▶ [TASK INSTRUCTIONS] Exact copies of all records below are needed.
--- RECORDS FOR THE TASK Enclosed Below ---
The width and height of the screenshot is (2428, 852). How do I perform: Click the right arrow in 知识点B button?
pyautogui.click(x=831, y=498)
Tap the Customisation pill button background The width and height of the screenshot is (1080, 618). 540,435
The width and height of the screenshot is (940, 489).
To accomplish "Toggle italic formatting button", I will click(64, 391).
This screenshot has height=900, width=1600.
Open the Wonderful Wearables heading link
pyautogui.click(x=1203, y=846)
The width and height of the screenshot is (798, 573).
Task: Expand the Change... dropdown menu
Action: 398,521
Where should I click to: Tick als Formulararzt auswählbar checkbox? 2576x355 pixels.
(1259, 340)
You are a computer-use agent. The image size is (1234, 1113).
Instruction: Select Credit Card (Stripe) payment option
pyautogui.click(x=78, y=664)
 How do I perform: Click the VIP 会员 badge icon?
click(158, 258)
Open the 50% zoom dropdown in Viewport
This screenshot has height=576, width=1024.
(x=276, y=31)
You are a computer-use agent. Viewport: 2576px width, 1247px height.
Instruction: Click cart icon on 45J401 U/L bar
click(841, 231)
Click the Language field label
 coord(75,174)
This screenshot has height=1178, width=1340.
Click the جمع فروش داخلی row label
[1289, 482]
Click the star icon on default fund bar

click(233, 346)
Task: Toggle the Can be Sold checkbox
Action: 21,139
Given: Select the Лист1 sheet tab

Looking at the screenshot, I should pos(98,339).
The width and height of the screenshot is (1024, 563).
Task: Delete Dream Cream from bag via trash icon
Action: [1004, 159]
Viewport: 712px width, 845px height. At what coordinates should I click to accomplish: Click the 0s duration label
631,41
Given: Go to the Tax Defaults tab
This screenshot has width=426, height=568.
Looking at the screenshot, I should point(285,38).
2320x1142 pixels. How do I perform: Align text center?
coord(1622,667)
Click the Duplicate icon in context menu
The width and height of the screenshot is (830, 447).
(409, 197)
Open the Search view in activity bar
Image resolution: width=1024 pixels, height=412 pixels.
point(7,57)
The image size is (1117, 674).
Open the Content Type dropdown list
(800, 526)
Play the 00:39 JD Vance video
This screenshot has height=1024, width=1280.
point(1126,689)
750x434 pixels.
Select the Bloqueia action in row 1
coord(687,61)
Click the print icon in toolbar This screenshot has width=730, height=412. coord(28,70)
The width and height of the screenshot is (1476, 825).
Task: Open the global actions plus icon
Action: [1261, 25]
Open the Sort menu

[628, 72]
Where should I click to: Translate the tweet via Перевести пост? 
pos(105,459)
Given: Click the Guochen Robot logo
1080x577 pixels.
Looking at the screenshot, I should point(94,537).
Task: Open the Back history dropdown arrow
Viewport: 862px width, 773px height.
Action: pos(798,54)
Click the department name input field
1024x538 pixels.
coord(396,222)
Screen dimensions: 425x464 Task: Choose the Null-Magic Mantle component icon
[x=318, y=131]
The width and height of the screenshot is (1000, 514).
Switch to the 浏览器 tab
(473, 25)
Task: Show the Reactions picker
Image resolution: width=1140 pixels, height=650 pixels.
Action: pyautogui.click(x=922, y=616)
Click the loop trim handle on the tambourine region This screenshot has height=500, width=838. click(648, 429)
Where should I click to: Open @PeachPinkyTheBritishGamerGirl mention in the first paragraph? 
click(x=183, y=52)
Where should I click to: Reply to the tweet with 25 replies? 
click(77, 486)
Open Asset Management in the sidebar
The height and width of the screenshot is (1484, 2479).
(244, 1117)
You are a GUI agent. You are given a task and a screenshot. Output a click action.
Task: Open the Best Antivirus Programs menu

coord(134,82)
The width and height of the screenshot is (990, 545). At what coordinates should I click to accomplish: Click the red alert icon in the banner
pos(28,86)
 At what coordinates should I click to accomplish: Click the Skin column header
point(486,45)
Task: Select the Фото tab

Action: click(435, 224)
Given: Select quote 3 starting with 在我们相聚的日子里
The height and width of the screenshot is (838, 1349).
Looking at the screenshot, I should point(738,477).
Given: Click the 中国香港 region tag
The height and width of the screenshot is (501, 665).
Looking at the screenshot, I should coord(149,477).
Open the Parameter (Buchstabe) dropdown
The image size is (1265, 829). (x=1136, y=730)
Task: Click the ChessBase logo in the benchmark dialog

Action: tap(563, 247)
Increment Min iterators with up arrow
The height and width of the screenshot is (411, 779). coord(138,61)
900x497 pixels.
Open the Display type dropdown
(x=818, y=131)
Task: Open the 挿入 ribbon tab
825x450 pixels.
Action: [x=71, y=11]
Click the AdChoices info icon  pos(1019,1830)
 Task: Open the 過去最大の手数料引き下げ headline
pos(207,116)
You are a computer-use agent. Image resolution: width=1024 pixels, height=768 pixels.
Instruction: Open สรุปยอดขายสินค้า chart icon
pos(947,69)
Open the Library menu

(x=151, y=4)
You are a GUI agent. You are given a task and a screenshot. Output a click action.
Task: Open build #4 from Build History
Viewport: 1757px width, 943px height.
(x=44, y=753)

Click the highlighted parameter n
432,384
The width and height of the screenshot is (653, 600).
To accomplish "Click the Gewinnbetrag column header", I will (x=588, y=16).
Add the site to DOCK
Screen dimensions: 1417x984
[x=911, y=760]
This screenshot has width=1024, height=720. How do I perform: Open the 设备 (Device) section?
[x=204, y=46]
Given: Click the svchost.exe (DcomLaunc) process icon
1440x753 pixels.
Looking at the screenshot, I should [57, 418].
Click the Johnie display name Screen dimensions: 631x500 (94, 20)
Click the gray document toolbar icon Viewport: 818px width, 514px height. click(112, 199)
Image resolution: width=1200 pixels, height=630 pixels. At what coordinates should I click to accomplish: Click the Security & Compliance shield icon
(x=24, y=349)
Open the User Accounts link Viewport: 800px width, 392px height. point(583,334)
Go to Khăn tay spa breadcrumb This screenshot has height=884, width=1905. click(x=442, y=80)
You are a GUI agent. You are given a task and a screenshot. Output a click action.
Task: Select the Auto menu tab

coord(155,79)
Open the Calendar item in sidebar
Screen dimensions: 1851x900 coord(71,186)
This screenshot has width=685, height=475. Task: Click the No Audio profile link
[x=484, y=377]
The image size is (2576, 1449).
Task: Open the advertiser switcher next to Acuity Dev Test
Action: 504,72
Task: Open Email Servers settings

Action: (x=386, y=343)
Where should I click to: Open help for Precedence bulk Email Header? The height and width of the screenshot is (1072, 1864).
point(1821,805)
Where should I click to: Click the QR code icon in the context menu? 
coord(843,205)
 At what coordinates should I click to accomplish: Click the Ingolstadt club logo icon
--- End of Enclosed RECORDS FOR THE TASK ---
▶ [FINISHED TASK]
The width and height of the screenshot is (2428, 852). How do I perform: Click the right arrow in 知识点B button?
pyautogui.click(x=831, y=498)
Tap the Customisation pill button background The width and height of the screenshot is (1080, 618). 540,435
The width and height of the screenshot is (940, 489).
To accomplish "Toggle italic formatting button", I will click(64, 391).
This screenshot has height=900, width=1600.
Open the Wonderful Wearables heading link
pyautogui.click(x=1203, y=846)
The width and height of the screenshot is (798, 573).
Task: Expand the Change... dropdown menu
Action: 398,521
Where should I click to: Tick als Formulararzt auswählbar checkbox? 2576x355 pixels.
(1259, 340)
You are a computer-use agent. The image size is (1234, 1113).
Instruction: Select Credit Card (Stripe) payment option
pyautogui.click(x=78, y=664)
 How do I perform: Click the VIP 会员 badge icon?
click(158, 258)
Open the 50% zoom dropdown in Viewport
This screenshot has height=576, width=1024.
(x=276, y=31)
You are a computer-use agent. Viewport: 2576px width, 1247px height.
Instruction: Click cart icon on 45J401 U/L bar
click(841, 231)
Click the Language field label
 coord(75,174)
This screenshot has height=1178, width=1340.
Click the جمع فروش داخلی row label
[1289, 482]
Click the star icon on default fund bar

click(233, 346)
Task: Toggle the Can be Sold checkbox
Action: 21,139
Given: Select the Лист1 sheet tab

Looking at the screenshot, I should pos(98,339).
The width and height of the screenshot is (1024, 563).
Task: Delete Dream Cream from bag via trash icon
Action: [1004, 159]
Viewport: 712px width, 845px height. At what coordinates should I click to accomplish: Click the 0s duration label
631,41
Given: Go to the Tax Defaults tab
This screenshot has width=426, height=568.
Looking at the screenshot, I should point(285,38).
2320x1142 pixels. How do I perform: Align text center?
coord(1622,667)
Click the Duplicate icon in context menu
The width and height of the screenshot is (830, 447).
(409, 197)
Open the Search view in activity bar
Image resolution: width=1024 pixels, height=412 pixels.
point(7,57)
The image size is (1117, 674).
Open the Content Type dropdown list
(800, 526)
Play the 00:39 JD Vance video
This screenshot has height=1024, width=1280.
point(1126,689)
750x434 pixels.
Select the Bloqueia action in row 1
coord(687,61)
Click the print icon in toolbar This screenshot has width=730, height=412. coord(28,70)
The width and height of the screenshot is (1476, 825).
Task: Open the global actions plus icon
Action: [1261, 25]
Open the Sort menu

[628, 72]
Where should I click to: Translate the tweet via Перевести пост? 
pos(105,459)
Given: Click the Guochen Robot logo
1080x577 pixels.
Looking at the screenshot, I should point(94,537).
Task: Open the Back history dropdown arrow
Viewport: 862px width, 773px height.
Action: pos(798,54)
Click the department name input field
1024x538 pixels.
coord(396,222)
Screen dimensions: 425x464 Task: Choose the Null-Magic Mantle component icon
[x=318, y=131]
The width and height of the screenshot is (1000, 514).
Switch to the 浏览器 tab
(473, 25)
Task: Show the Reactions picker
Image resolution: width=1140 pixels, height=650 pixels.
Action: pyautogui.click(x=922, y=616)
Click the loop trim handle on the tambourine region This screenshot has height=500, width=838. click(648, 429)
Where should I click to: Open @PeachPinkyTheBritishGamerGirl mention in the first paragraph? 
click(x=183, y=52)
Where should I click to: Reply to the tweet with 25 replies? 
click(77, 486)
Open Asset Management in the sidebar
The height and width of the screenshot is (1484, 2479).
(244, 1117)
You are a GUI agent. You are given a task and a screenshot. Output a click action.
Task: Open the Best Antivirus Programs menu

coord(134,82)
The width and height of the screenshot is (990, 545). At what coordinates should I click to accomplish: Click the red alert icon in the banner
pos(28,86)
 At what coordinates should I click to accomplish: Click the Skin column header
point(486,45)
Task: Select the Фото tab

Action: click(435, 224)
Given: Select quote 3 starting with 在我们相聚的日子里
The height and width of the screenshot is (838, 1349).
Looking at the screenshot, I should point(738,477).
Given: Click the 中国香港 region tag
The height and width of the screenshot is (501, 665).
Looking at the screenshot, I should coord(149,477).
Open the Parameter (Buchstabe) dropdown
The image size is (1265, 829). (x=1136, y=730)
Task: Click the ChessBase logo in the benchmark dialog

Action: tap(563, 247)
Increment Min iterators with up arrow
The height and width of the screenshot is (411, 779). coord(138,61)
900x497 pixels.
Open the Display type dropdown
(x=818, y=131)
Task: Open the 挿入 ribbon tab
825x450 pixels.
Action: [x=71, y=11]
Click the AdChoices info icon  pos(1019,1830)
 Task: Open the 過去最大の手数料引き下げ headline
pos(207,116)
You are a computer-use agent. Image resolution: width=1024 pixels, height=768 pixels.
Instruction: Open สรุปยอดขายสินค้า chart icon
pos(947,69)
Open the Library menu

(x=151, y=4)
You are a GUI agent. You are given a task and a screenshot. Output a click action.
Task: Open build #4 from Build History
Viewport: 1757px width, 943px height.
(x=44, y=753)

Click the highlighted parameter n
432,384
The width and height of the screenshot is (653, 600).
To accomplish "Click the Gewinnbetrag column header", I will (x=588, y=16).
Add the site to DOCK
Screen dimensions: 1417x984
[x=911, y=760]
This screenshot has width=1024, height=720. How do I perform: Open the 设备 (Device) section?
[x=204, y=46]
Given: Click the svchost.exe (DcomLaunc) process icon
1440x753 pixels.
Looking at the screenshot, I should [57, 418].
Click the Johnie display name Screen dimensions: 631x500 (94, 20)
Click the gray document toolbar icon Viewport: 818px width, 514px height. click(112, 199)
Image resolution: width=1200 pixels, height=630 pixels. At what coordinates should I click to accomplish: Click the Security & Compliance shield icon
(x=24, y=349)
Open the User Accounts link Viewport: 800px width, 392px height. point(583,334)
Go to Khăn tay spa breadcrumb This screenshot has height=884, width=1905. click(x=442, y=80)
You are a GUI agent. You are given a task and a screenshot. Output a click action.
Task: Select the Auto menu tab

coord(155,79)
Open the Calendar item in sidebar
Screen dimensions: 1851x900 coord(71,186)
This screenshot has width=685, height=475. Task: Click the No Audio profile link
[x=484, y=377]
The image size is (2576, 1449).
Task: Open the advertiser switcher next to Acuity Dev Test
Action: 504,72
Task: Open Email Servers settings

Action: (x=386, y=343)
Where should I click to: Open help for Precedence bulk Email Header? The height and width of the screenshot is (1072, 1864).
point(1821,805)
Where should I click to: Click the QR code icon in the context menu? 
coord(843,205)
 At what coordinates should I click to accomplish: Click the Ingolstadt club logo icon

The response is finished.